• [Task statement] Return only the lines from the one containing "Screen dimensions: 337x189" to the end of the entries below, exactly as written, both ends included.

========================

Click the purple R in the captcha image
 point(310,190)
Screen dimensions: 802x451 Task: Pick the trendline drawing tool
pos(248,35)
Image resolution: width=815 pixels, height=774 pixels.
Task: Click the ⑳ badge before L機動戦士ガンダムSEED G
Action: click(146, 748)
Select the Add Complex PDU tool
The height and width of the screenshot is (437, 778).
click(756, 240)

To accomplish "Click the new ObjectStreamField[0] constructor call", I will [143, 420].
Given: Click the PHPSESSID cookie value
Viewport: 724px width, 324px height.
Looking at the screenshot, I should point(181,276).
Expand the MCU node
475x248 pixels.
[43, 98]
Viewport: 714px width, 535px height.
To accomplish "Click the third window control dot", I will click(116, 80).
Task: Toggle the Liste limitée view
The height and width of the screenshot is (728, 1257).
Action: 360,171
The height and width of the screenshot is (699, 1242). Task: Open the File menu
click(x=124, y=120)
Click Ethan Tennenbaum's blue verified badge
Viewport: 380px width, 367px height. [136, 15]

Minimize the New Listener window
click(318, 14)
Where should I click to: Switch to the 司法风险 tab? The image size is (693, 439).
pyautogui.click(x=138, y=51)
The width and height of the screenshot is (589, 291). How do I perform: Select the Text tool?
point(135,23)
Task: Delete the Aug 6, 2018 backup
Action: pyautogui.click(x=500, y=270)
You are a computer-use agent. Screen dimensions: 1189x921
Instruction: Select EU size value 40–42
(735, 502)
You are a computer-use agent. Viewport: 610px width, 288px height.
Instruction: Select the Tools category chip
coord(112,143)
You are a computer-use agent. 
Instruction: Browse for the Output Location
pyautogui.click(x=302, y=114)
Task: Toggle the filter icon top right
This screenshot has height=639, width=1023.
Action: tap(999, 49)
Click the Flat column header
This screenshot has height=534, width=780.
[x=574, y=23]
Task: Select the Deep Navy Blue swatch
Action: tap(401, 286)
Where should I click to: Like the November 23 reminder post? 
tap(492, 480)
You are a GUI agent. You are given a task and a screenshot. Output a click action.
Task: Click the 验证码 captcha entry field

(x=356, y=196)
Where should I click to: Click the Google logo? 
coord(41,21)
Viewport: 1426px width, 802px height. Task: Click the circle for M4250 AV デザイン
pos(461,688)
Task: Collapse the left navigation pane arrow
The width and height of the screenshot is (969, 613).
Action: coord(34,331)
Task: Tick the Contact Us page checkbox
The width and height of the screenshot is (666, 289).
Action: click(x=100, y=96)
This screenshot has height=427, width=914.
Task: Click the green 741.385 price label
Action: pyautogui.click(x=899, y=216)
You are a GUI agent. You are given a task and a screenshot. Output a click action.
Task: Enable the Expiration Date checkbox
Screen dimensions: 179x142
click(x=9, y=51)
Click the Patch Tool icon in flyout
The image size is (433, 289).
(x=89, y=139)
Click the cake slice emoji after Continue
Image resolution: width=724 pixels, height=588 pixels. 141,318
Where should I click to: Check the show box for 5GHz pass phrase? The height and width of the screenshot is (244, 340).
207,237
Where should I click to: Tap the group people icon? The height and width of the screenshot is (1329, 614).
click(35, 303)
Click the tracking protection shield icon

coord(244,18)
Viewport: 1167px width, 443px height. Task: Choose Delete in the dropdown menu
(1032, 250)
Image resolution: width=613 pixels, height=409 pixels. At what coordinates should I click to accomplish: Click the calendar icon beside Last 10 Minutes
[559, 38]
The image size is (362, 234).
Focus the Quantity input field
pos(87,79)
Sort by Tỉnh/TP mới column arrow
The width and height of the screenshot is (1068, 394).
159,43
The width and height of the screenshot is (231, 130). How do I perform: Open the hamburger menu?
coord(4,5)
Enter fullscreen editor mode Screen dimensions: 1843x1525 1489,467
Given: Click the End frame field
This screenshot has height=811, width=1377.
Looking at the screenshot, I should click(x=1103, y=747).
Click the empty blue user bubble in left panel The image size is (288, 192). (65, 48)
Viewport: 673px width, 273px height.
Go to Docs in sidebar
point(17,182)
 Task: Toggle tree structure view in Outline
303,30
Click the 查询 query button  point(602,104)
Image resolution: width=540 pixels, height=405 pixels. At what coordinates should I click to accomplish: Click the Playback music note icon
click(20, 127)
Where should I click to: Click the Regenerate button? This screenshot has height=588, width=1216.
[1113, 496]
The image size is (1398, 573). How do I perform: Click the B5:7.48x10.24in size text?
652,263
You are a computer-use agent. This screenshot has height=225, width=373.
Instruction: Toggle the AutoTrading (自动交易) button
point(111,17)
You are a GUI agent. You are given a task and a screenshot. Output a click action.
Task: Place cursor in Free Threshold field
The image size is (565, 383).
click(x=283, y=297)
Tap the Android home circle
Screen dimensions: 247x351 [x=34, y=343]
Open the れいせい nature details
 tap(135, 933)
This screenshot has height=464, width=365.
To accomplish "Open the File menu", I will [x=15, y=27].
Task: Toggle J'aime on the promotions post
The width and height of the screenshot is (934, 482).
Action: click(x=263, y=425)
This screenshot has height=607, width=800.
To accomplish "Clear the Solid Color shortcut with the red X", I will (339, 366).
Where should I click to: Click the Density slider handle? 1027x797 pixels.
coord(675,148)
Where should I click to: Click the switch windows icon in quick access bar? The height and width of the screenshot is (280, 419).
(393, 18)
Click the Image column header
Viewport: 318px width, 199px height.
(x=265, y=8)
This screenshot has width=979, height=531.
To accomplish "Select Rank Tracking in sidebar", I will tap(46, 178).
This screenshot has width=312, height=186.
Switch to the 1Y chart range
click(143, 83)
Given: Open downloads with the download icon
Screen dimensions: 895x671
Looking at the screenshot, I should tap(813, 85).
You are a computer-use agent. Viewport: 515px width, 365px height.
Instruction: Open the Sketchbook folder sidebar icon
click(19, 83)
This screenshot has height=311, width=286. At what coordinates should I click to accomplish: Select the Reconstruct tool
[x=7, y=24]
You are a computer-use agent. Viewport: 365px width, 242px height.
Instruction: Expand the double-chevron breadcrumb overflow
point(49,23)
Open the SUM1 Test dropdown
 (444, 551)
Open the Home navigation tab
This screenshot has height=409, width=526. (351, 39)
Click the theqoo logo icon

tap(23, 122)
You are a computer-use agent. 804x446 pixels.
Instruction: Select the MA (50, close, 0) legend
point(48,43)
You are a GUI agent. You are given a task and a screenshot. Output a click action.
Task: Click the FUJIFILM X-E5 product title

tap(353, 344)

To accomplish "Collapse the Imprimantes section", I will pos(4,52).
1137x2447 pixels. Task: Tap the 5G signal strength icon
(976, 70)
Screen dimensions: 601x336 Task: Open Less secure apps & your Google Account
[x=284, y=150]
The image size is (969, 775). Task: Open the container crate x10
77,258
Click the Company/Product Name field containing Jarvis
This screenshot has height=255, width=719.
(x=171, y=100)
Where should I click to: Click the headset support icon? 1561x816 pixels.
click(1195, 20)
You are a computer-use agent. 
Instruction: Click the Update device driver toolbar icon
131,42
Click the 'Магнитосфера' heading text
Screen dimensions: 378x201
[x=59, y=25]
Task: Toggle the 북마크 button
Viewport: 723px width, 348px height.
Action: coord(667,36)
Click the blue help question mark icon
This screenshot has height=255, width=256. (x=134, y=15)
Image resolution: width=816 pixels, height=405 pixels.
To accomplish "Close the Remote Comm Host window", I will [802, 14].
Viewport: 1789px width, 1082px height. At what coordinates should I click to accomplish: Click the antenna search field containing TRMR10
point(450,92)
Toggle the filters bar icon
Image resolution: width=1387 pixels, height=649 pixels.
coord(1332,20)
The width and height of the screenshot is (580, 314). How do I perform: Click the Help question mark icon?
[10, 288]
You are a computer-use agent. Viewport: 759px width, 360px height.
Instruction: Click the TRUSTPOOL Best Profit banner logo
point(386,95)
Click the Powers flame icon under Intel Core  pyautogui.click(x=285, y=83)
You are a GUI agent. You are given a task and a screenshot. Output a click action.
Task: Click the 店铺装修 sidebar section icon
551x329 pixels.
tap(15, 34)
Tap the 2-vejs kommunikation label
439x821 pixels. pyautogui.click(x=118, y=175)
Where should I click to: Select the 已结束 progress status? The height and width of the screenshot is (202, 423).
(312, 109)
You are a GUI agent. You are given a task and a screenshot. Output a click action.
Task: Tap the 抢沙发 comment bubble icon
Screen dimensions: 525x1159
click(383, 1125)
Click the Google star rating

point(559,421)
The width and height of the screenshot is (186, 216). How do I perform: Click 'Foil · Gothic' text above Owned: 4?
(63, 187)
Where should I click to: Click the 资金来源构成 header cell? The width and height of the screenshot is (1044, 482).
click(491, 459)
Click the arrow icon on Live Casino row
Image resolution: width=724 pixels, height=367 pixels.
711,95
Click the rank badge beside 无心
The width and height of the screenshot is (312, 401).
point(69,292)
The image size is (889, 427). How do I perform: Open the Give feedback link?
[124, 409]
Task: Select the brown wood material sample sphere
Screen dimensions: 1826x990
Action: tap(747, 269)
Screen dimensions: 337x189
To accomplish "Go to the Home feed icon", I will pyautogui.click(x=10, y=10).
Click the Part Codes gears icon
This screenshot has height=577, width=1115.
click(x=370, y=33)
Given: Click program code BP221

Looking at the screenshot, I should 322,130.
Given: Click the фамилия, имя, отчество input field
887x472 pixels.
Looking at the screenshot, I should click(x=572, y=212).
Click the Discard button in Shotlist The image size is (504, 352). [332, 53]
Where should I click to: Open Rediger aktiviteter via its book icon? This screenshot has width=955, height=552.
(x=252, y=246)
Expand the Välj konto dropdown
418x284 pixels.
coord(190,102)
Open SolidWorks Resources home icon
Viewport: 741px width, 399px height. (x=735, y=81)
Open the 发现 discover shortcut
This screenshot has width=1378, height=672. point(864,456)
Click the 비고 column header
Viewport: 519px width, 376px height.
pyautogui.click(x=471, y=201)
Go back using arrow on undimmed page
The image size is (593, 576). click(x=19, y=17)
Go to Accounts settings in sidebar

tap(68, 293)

========================

• [Task output]
Screen dimensions: 337x189
To accomplish "Go to the Home feed icon", I will pyautogui.click(x=10, y=10).
Click the Part Codes gears icon
This screenshot has height=577, width=1115.
click(x=370, y=33)
Given: Click program code BP221

Looking at the screenshot, I should 322,130.
Given: Click the фамилия, имя, отчество input field
887x472 pixels.
Looking at the screenshot, I should click(x=572, y=212).
Click the Discard button in Shotlist The image size is (504, 352). [332, 53]
Where should I click to: Open Rediger aktiviteter via its book icon? This screenshot has width=955, height=552.
(x=252, y=246)
Expand the Välj konto dropdown
418x284 pixels.
coord(190,102)
Open SolidWorks Resources home icon
Viewport: 741px width, 399px height. (x=735, y=81)
Open the 发现 discover shortcut
This screenshot has width=1378, height=672. point(864,456)
Click the 비고 column header
Viewport: 519px width, 376px height.
pyautogui.click(x=471, y=201)
Go back using arrow on undimmed page
The image size is (593, 576). click(x=19, y=17)
Go to Accounts settings in sidebar

tap(68, 293)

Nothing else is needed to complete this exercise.